Paul v. Gordon, 58 Conn. App. 724, 754 A.2d 851 (Conn. App. 2000)

Underlying real estate matter

Student Contributor: Laura Binski

Facts: The clients hired the lawyer to represent them in the negotiation of a lease (with option to buy). The clients had deposited $30,000 toward the purchase price when an issue arose regarding property repairs. The lawyer told the clients to stop paying rent to the landlord/seller. The landlord/seller began a summary process action. The lawyer told the clients he would “handle it.” Afterwards, the clients received no further communication from the lawyer. The clients were evicted and lost the $30,000 deposit. An investigation revealed that a default judgment for failure to appear had been rendered against the clients in the summary process action, yet the lawyer had never notified the clients of any court dates. The clients sued the lawyer for malpractice but did not disclose the names of any expert witnesses they intended to call at trial as is required by Connecticut law. The court granted the lawyer’s motion to preclude expert witnesses and ultimately granted the lawyer’s motion for summary judgment.

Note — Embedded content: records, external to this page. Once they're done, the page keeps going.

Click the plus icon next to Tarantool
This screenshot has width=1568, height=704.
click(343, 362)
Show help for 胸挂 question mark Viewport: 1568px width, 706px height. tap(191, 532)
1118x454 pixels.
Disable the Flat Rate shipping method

Issue: Was expert testimony necessary in the malpractice action to establish the negligence of the lawyer in the handling of the underlying summary process action?

Ruling: No. As a general rule, Connecticut requires plaintiffs in a legal malpractice action to introduce expert testimony to establish the standard of professional skill or care. However, an exception to this rule applies when “there is such an obvious and gross want of care and skill that neglect is clear even to a layperson.” Davis v. Margolis, 215 Conn. 408, 416 n. 6, 576 A.2d 489 (1990). In this case, expert testimony was unnecessary due to the lawyer’s failure to do anything at all to protect the clients’ interests.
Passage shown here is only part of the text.